Exercise aim: Transcribe nothing except the lines below that run from the one with "Task: Zoom to Alaska using the map shortcut" to the one with "Viewport: 589px width, 396px height.", ends included, and do not copy any picture.

(Stored items)
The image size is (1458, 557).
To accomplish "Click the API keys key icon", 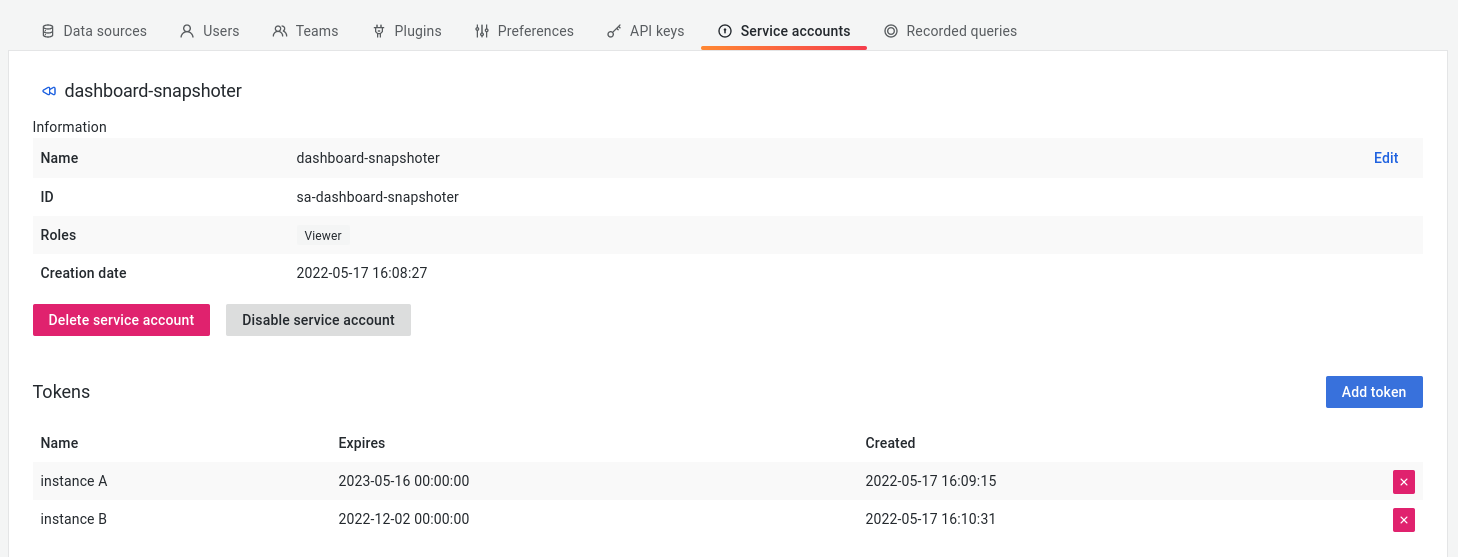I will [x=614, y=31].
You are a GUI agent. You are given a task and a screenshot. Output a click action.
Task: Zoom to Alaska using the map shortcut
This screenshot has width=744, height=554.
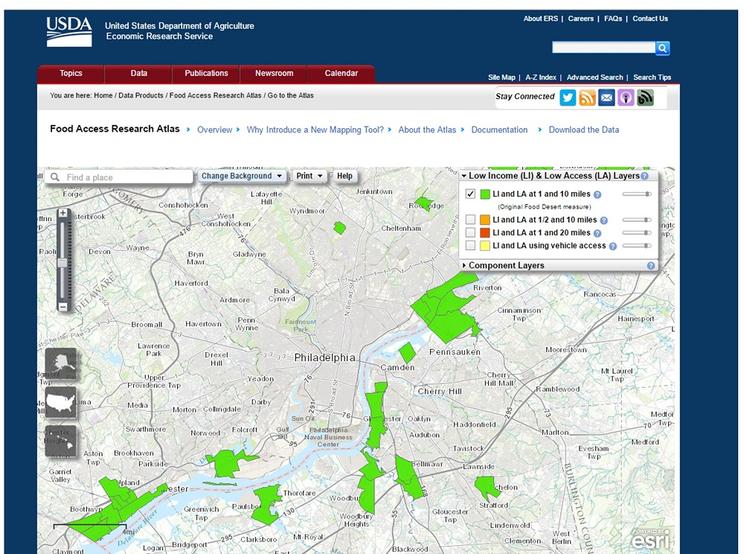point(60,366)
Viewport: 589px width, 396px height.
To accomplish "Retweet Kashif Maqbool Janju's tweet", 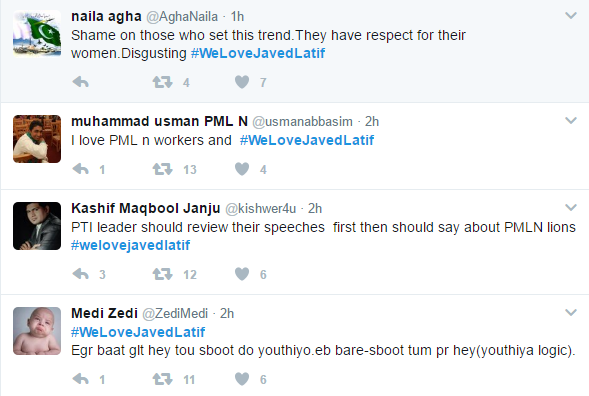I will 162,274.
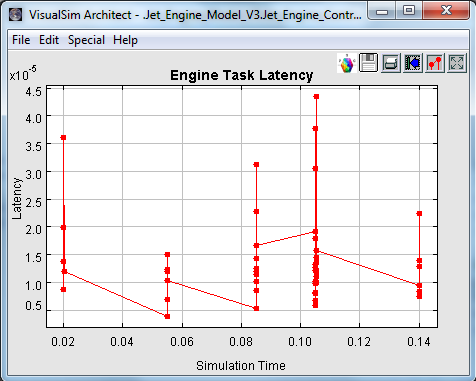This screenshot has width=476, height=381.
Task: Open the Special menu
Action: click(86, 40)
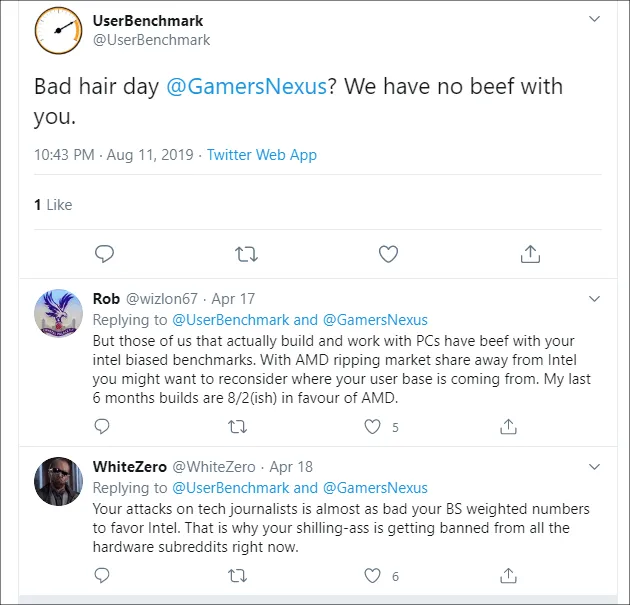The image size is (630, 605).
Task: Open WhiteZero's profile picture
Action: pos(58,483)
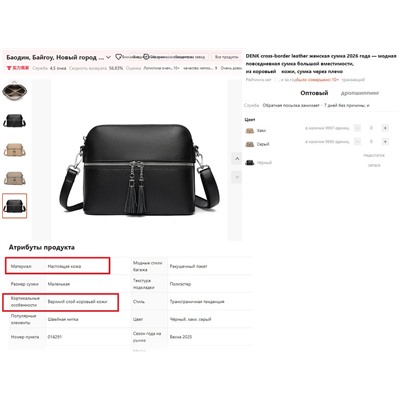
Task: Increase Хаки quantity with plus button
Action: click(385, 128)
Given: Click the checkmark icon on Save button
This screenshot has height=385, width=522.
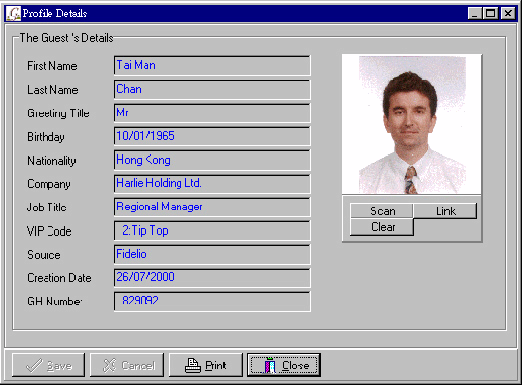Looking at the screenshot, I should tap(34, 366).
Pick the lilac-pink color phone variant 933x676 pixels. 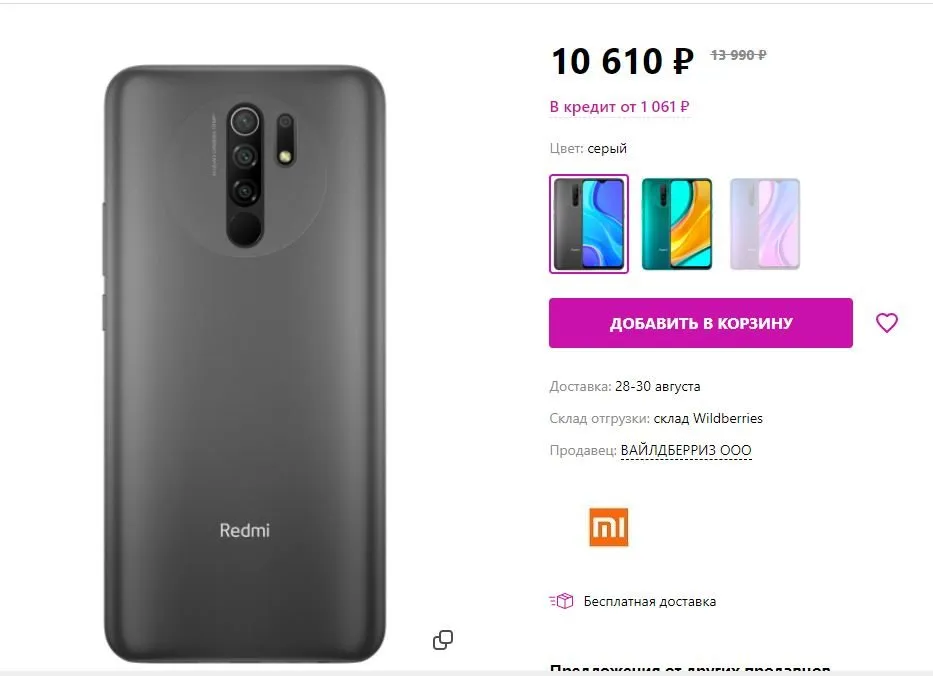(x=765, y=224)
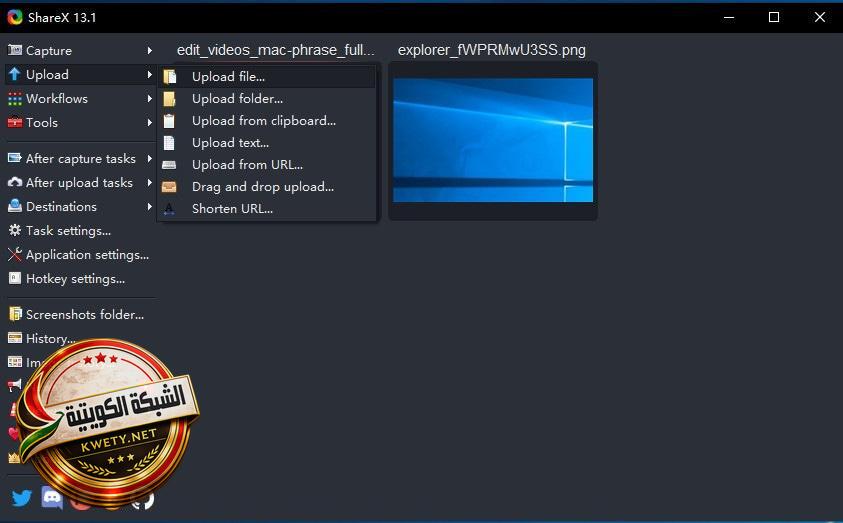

Task solution:
Task: Zoom to Alaska using the map shortcut
This screenshot has width=744, height=554.
point(60,366)
Viewport: 589px width, 396px height.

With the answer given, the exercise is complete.